今回は、盗撮事件を多数手がける弁護士が、盗撮事件における罰金刑について詳しく解説していきます。
盗撮で罰金刑が科される可能性
そもそも、盗撮事件には、どのような刑罰が予定されているのでしょうか。
- 盗撮行為について規制する法令と罰則
- 罰金刑の可能性はある?
盗撮行為について規制する法令と罰則
どのような刑罰が予定されているのか把握するためには、盗撮行為がどのような法律で規制されているかを把握する必要があります。
盗撮行為を規制する法律・条令は、以下の4つです。
都道府県の迷惑防止条例
主として盗撮行為を取り締まっているのは、各都道府県の迷惑防止条例です。
たとえば、大阪府の迷惑防止条例(大阪府公衆に著しく迷惑をかける暴力的不良行為等の防止に関する条例)は、以下の「行為をしてはならない」と、規定しています。
第6条1項1号
「人を著しく羞恥させ、又は人に不安を覚えさせるような方法で、衣服等で覆われている内側の人の身体又は下着を見、又は撮影すること」また、第6条2項は、
「何人も、公共の場所又は公共の乗物において、次に掲げる行為をしてはならない。」と規定し、「人を著しく羞恥させ、又は人に不安を覚えさせるような卑わいな言動をすること」を規制します。

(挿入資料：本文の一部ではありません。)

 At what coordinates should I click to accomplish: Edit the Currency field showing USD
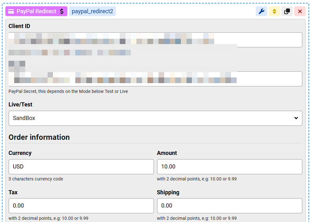coord(81,167)
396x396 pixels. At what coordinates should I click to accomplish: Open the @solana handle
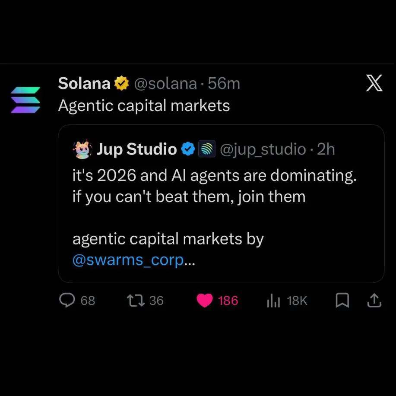[165, 83]
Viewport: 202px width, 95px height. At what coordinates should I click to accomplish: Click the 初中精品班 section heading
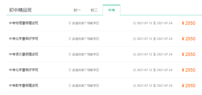pyautogui.click(x=20, y=10)
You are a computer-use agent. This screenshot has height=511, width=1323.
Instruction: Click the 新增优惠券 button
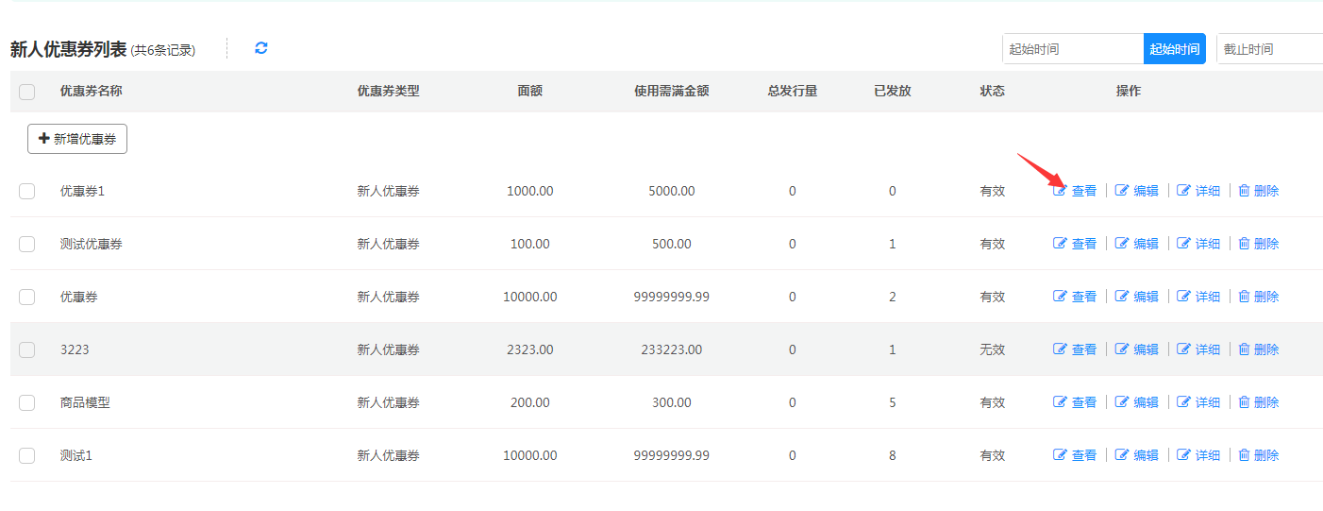[77, 139]
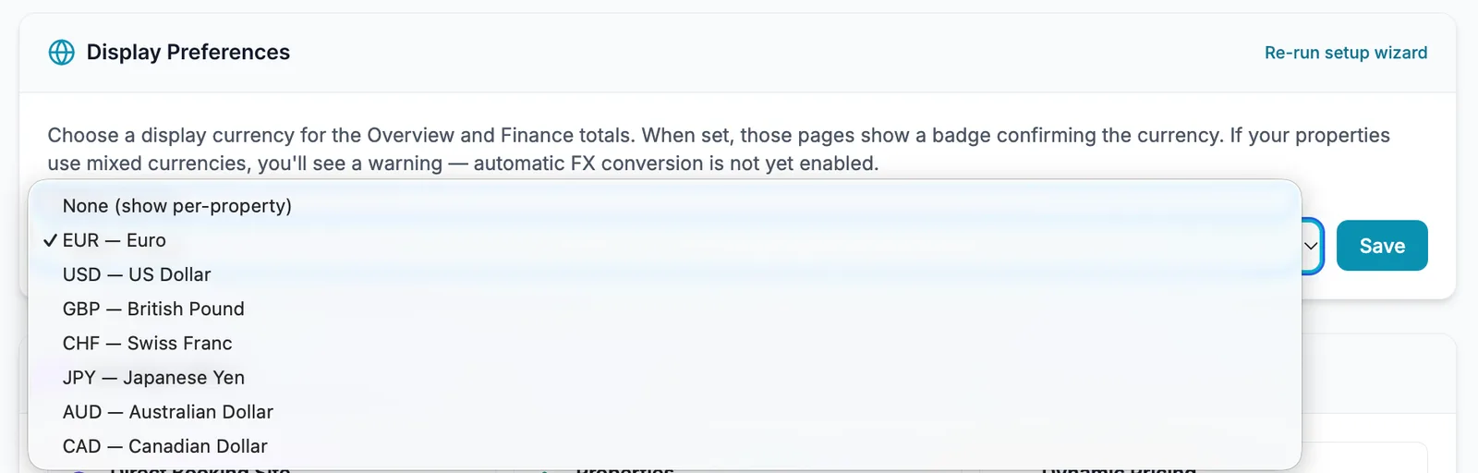Pick USD — US Dollar as currency
The width and height of the screenshot is (1478, 473).
point(664,274)
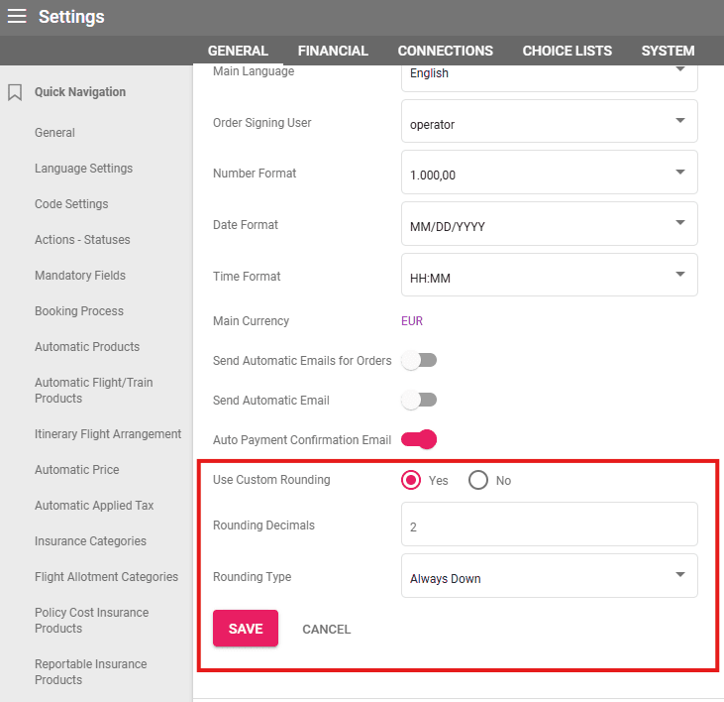Click the Save button
Image resolution: width=724 pixels, height=702 pixels.
[x=246, y=629]
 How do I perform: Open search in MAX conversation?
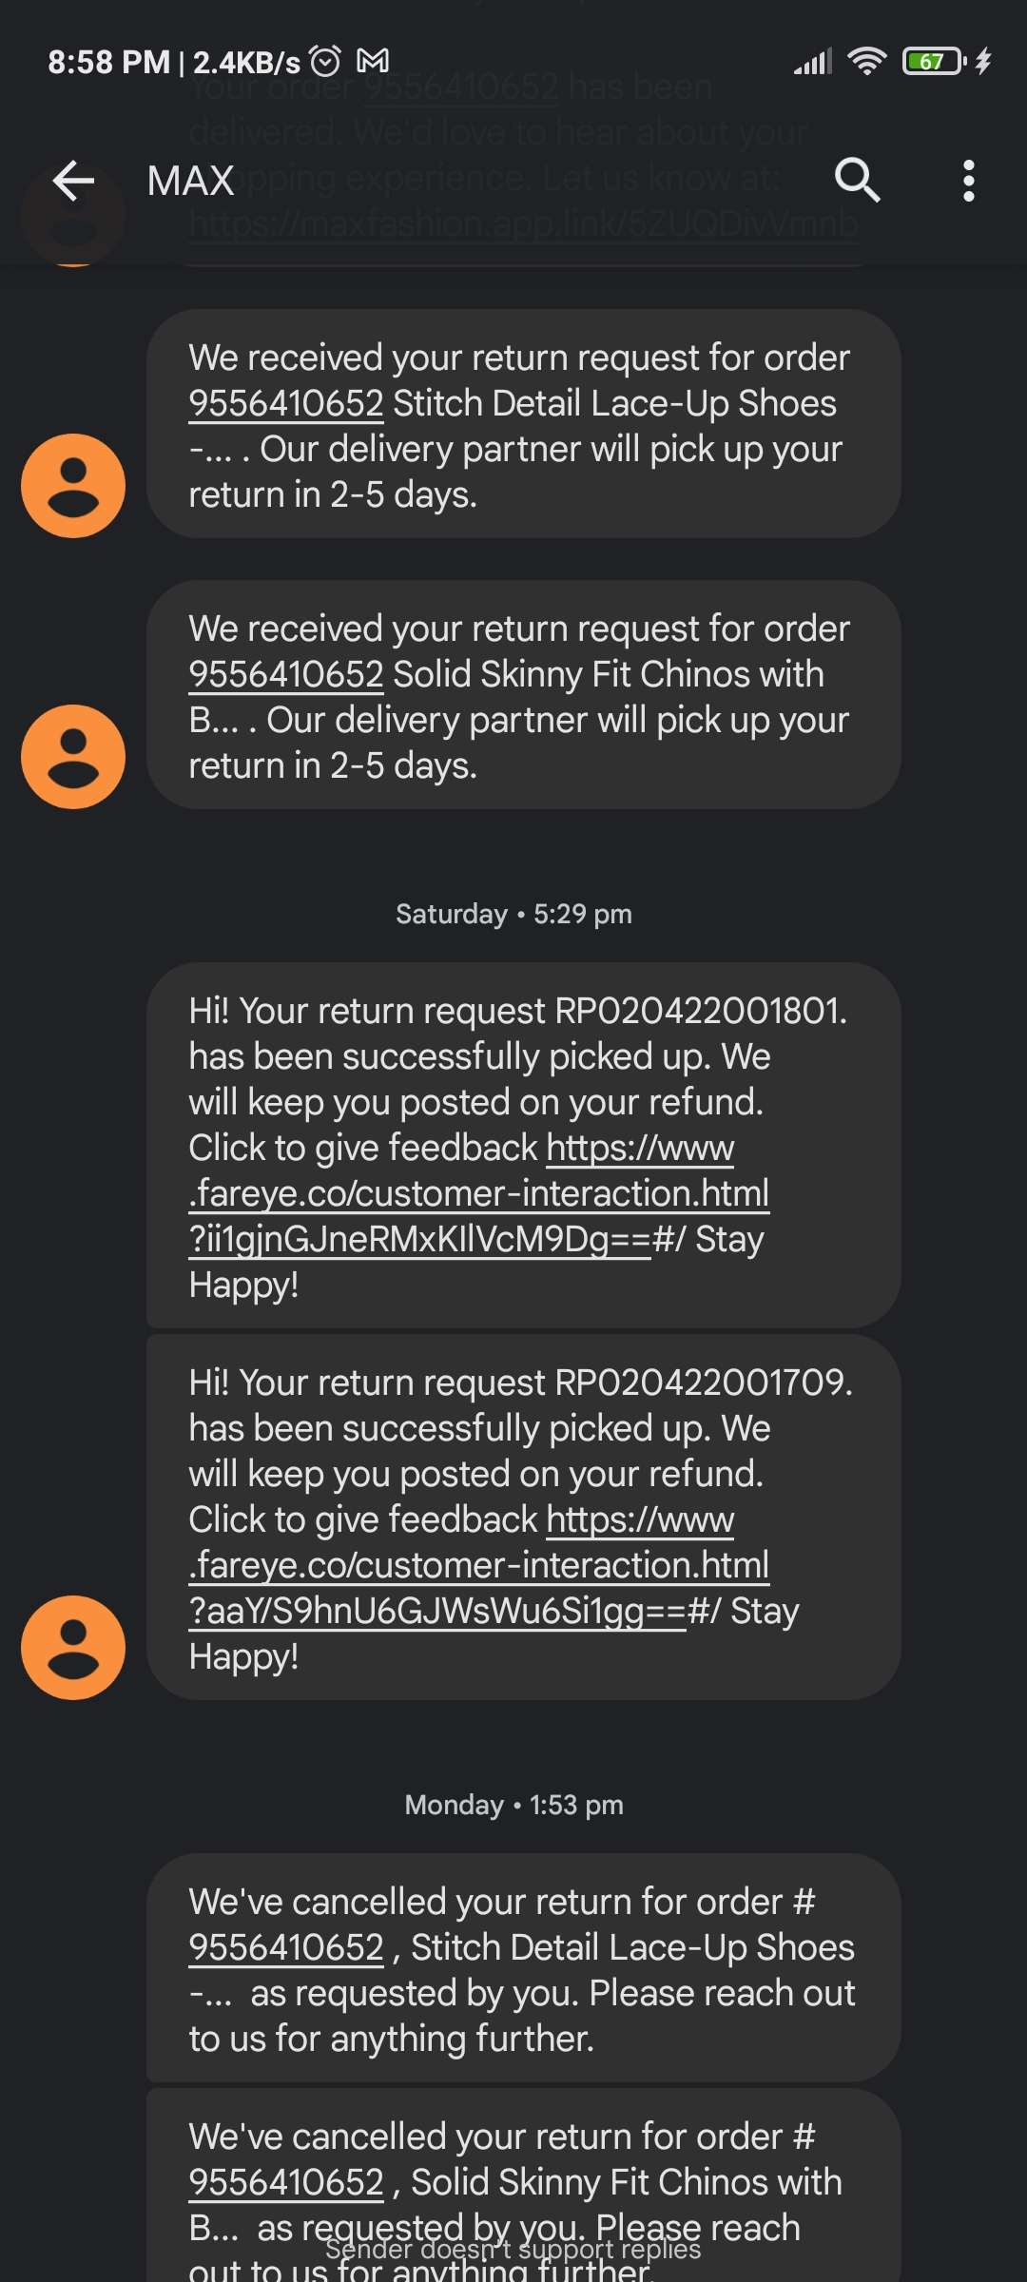click(x=857, y=181)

このように盗撮行為は、迷惑防止条例にて規制されていますが、各都道府県によって、規制の範囲が微妙に異なりますので、注意が必要です。
軽犯罪法
仮に、各都道府県の迷惑防止条例に該当しない場合、軽犯罪法における取り締まりの対象か否か、検討をする必要があります。
軽犯罪法第1条23号は、以下のとおり規定しています。
「左の各号の一に該当する者は、これを拘留又は科料に処する。
二十三 正当な理由がなくて人の住居、浴場、更衣場、便所その他人が通常衣服をつけないでいるような場所をひそかにのぞき見た者」
住居侵入・建造物侵入
盗撮などの目的で商業施設などに侵入した場合には、建造物侵入罪(刑法130条)が成立する可能性もあります。
実務上、盗撮事件の場合、盗撮自体だけでなく建造物侵入罪も同時に立件されることもあれば、盗撮のみが立件されることもあり、事案によって、立件される内容・範囲はまちまちです。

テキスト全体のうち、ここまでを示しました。